A new woody stem of Piceoxylon from the Early Cretaceous of Northeast China and its implications for the early diversification of Pinaceae
Su-Xin Yin , Chong Dong , Biao Pan , Zhuo Feng , Jian-Guo Hui , Fabiany Herrera , Patrick S. Herendeen , Peter R. Crane , Gong-Le Shi
Journal of Systematics and Evolution ›› 2025, Vol. 63 ›› Issue (6) : 1401 -1414.
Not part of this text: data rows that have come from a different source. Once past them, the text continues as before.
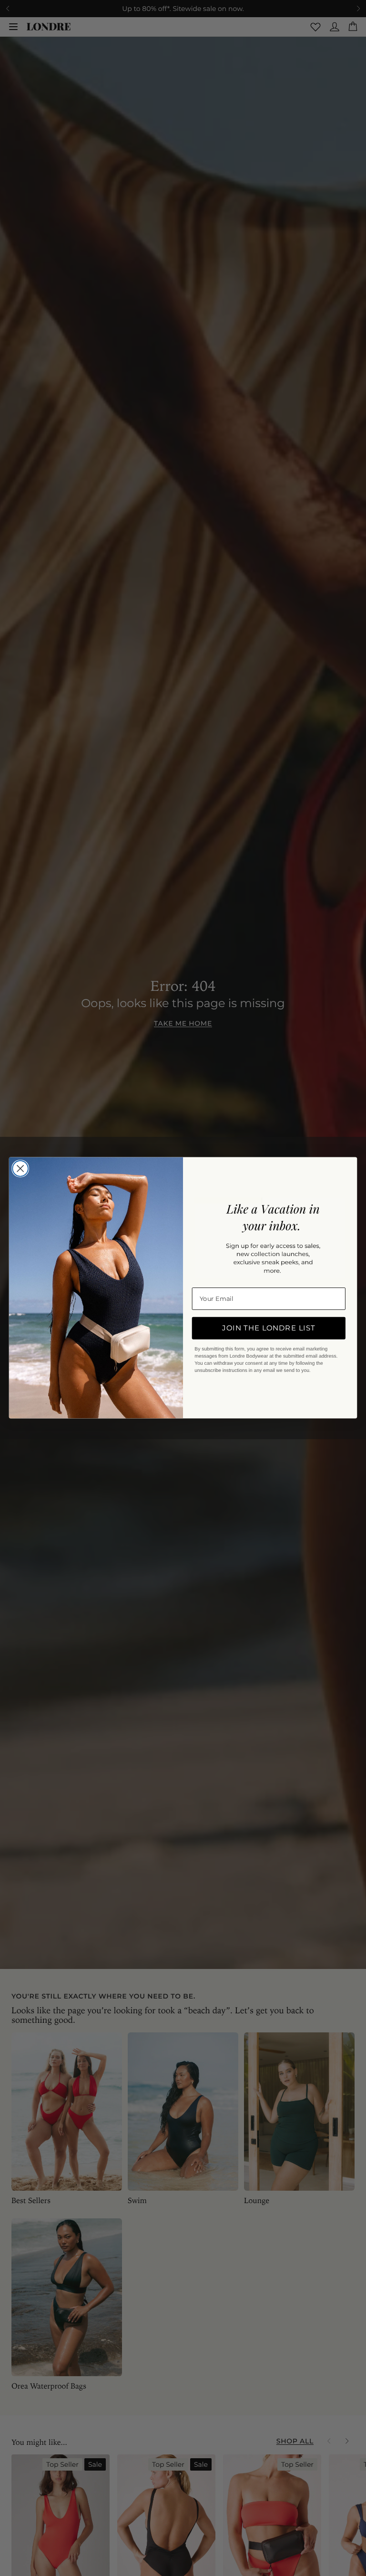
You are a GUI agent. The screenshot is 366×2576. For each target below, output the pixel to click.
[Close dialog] (20, 1168)
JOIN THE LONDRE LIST (268, 1328)
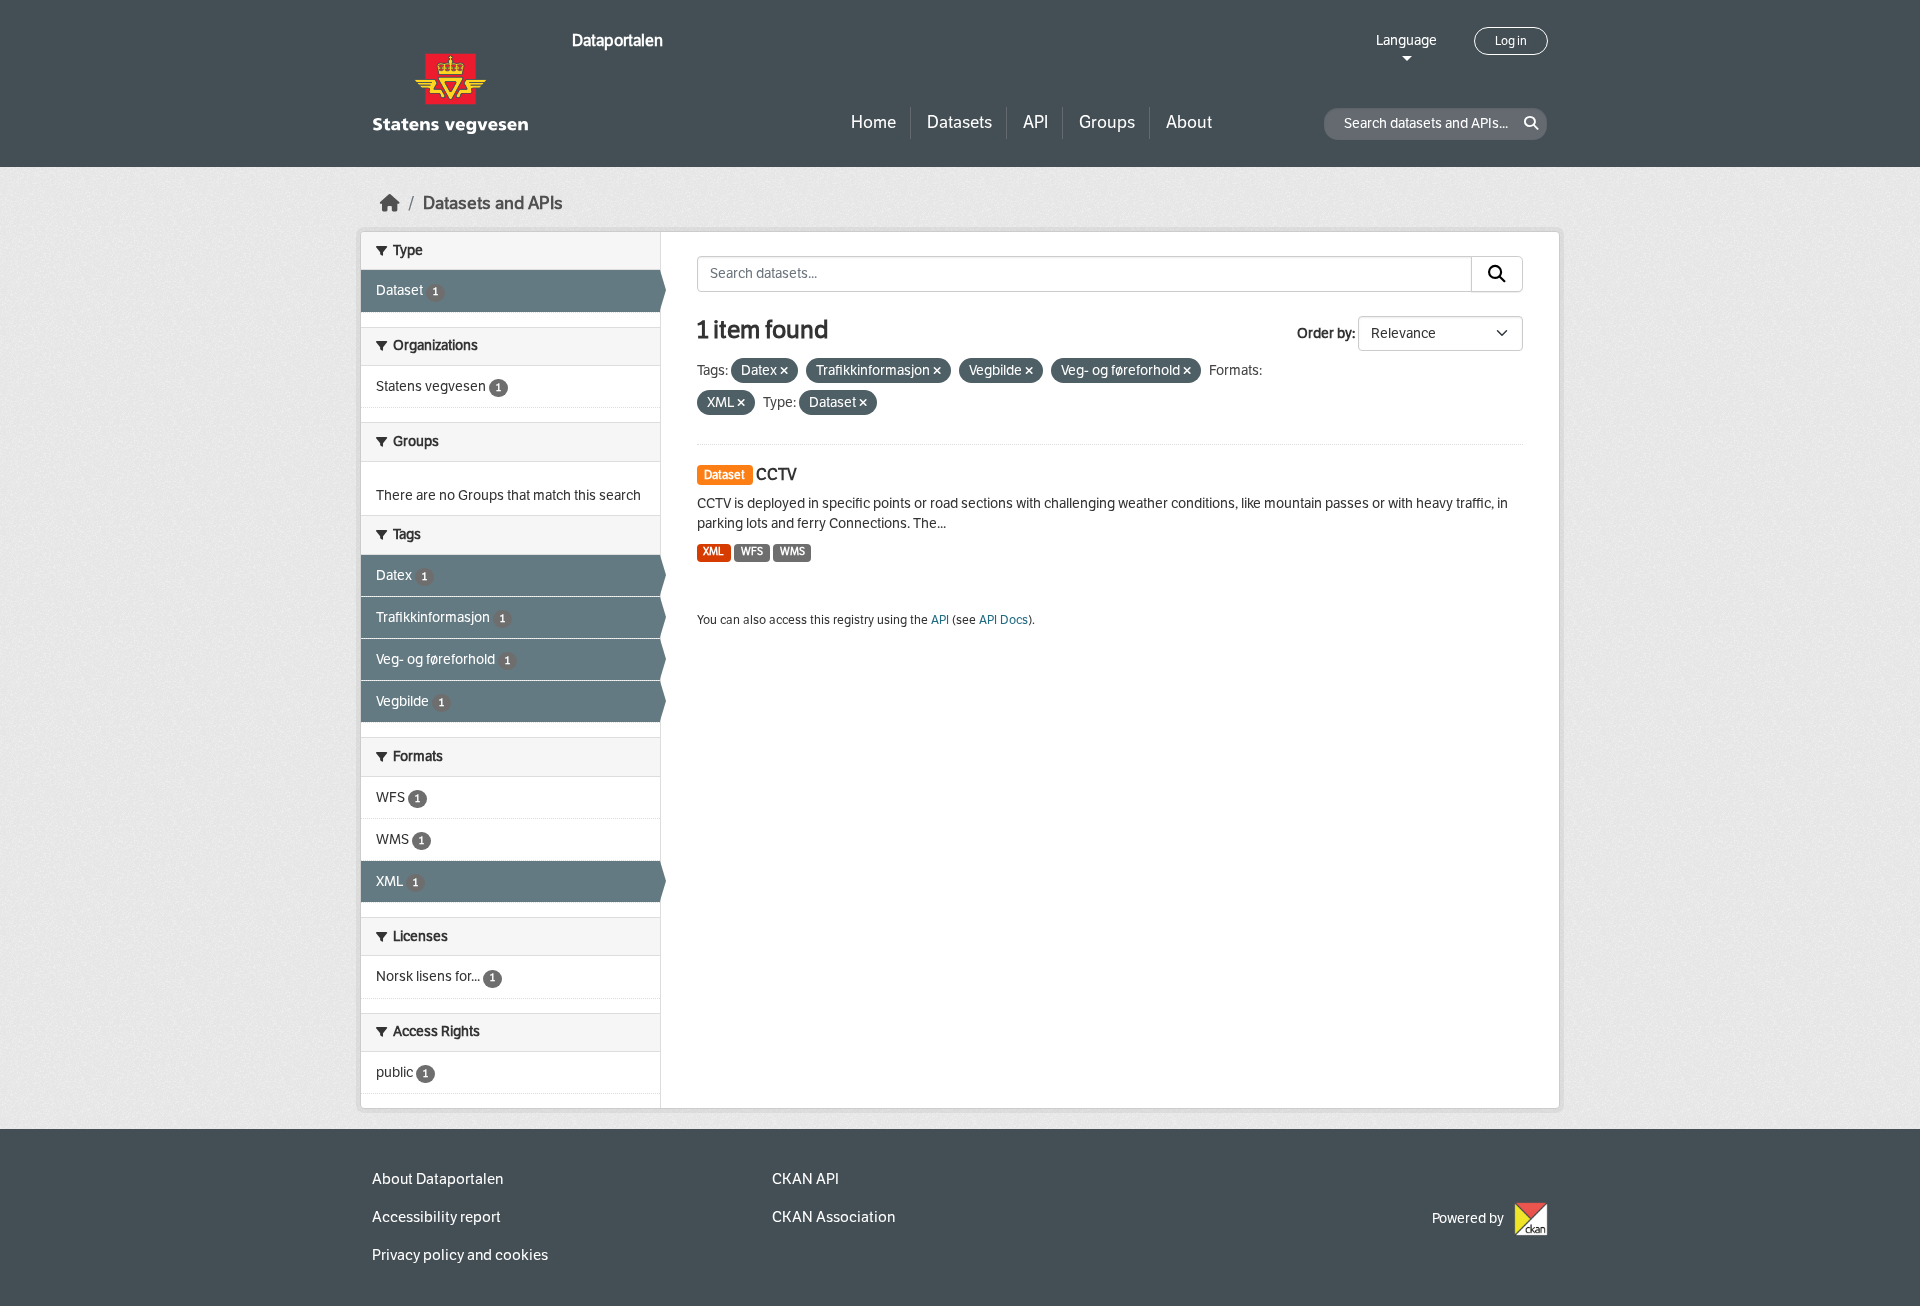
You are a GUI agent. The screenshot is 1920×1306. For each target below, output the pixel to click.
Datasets (959, 122)
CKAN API (805, 1179)
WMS (792, 551)
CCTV (776, 474)
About (1189, 122)
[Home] (390, 203)
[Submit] (1497, 274)
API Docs (1003, 620)
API (1035, 122)
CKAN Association (833, 1217)
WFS (752, 551)
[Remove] (784, 371)
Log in (1511, 41)
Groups (1107, 122)
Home (873, 122)
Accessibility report (436, 1217)
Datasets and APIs (493, 203)
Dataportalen (617, 40)
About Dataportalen (437, 1179)
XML (713, 551)
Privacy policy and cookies (460, 1255)
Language (1406, 40)
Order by (1324, 333)
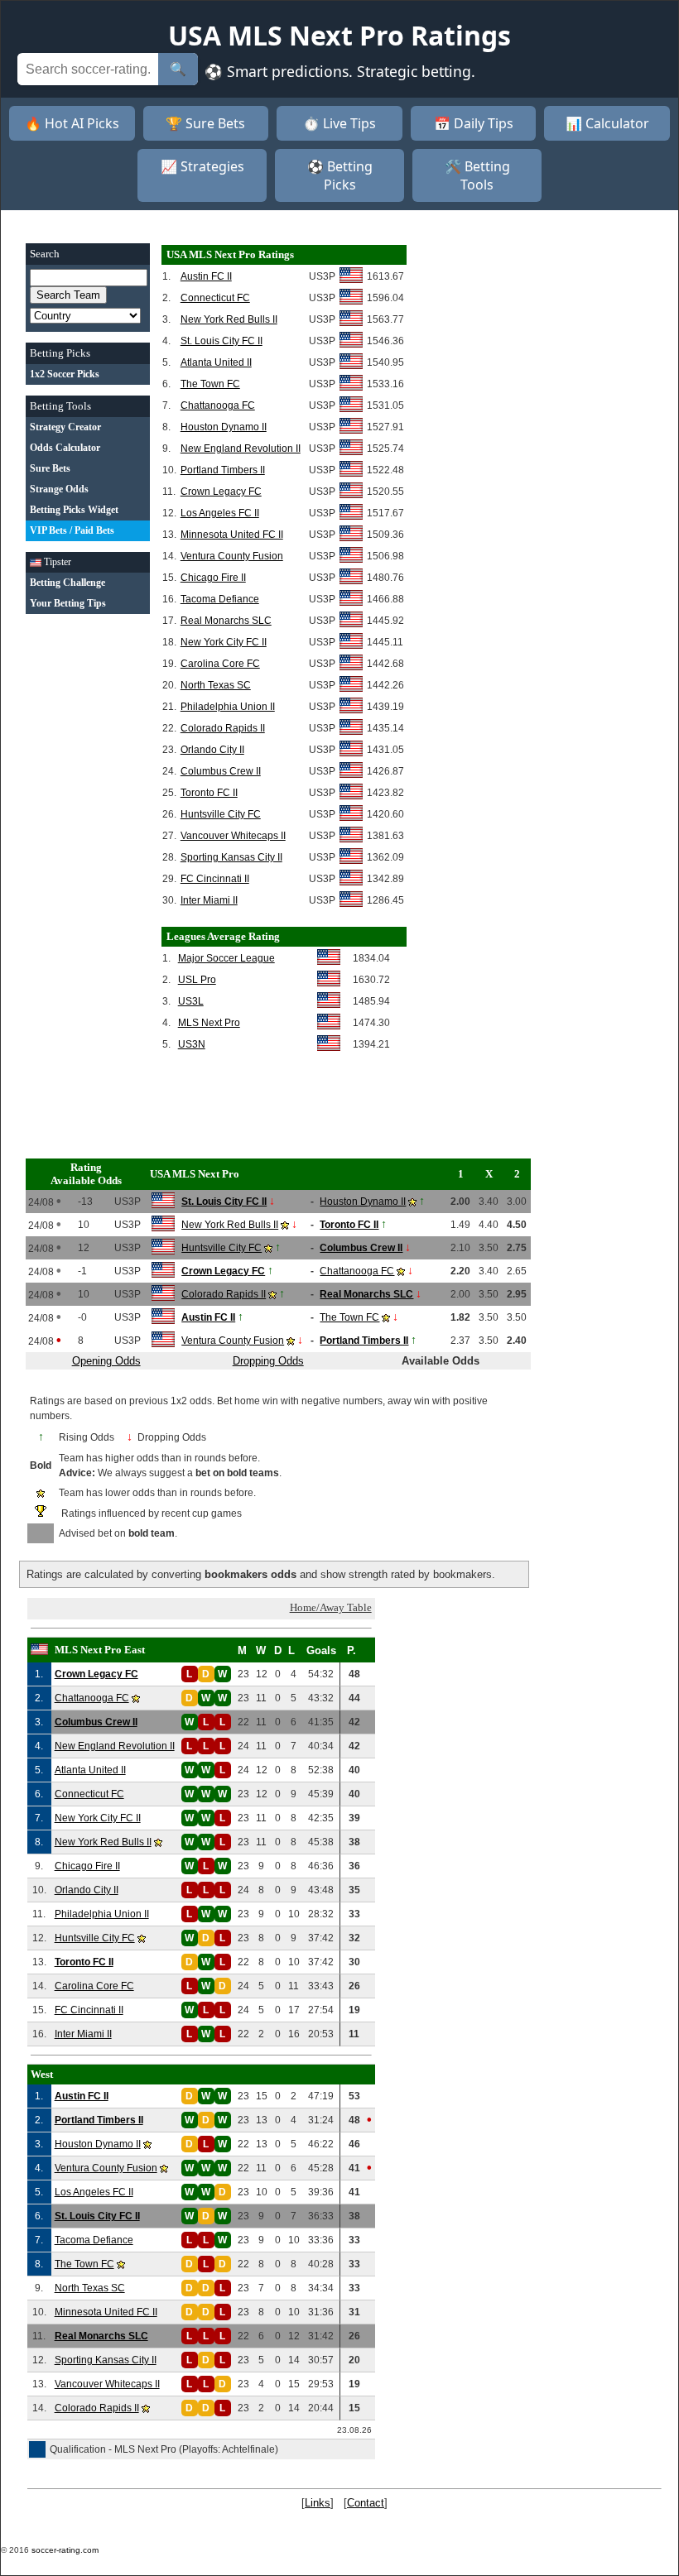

Pinaceae are one of the most economically and ecologically important tree families and play a key role in boreal, temperate, and montane forests of the Northern Hemisphere. The family have a rich fossil record with the earliest occurrence of the Pinaceae crown group probably from the Late Jurassic, and diverse seed cones, woods, leaves, and pollen grains from the Early Cretaceous of the Northern Hemisphere. However, the origin and early evolutionary history of Pinaceae is not well understood, in part because of uncertainty about the phylogenetic position of early fossils. In this article we describe a new woody stem of Pinaceae based on well-preserved material from the Early Cretaceous Huolinhe Formation in Jarud Banner, eastern Inner Mongolia, Northeast China. Piceoxylon jarudense sp. nov. has distinct growth rings with secondary xylem composed of tracheids, ray tracheids, ray parenchyma cells, axial parenchyma cells, and axial and radial resin canals. Pitting on radial walls of tracheids is abietinean; cross-field pitting is piceoid and taxodioid with two to six pits arranged in one to two rows per cross-field. Axial and radial resin canals are lined by thick-walled epithelial cells. Piceoxylon has been considered to include species with wood anatomy comparable to extant Larix, Pseudotsuga, Picea, and Cathaya. Comparisons of wood anatomy and constrained phylogenetic analyses of P. jarudense, one of the earliest records of Piceoxylon, both suggest that P. jarudense is most likely allied with Larix and Pseudotsuga within the pinoid clade suggesting divergence of the Larix–Pseudotsuga clade before ~125.6 Ma.
Early Cretaceous / fossil wood / Northeast China / Piceoxylon / Pinaceae
2025 Institute of Botany, Chinese Academy of Sciences.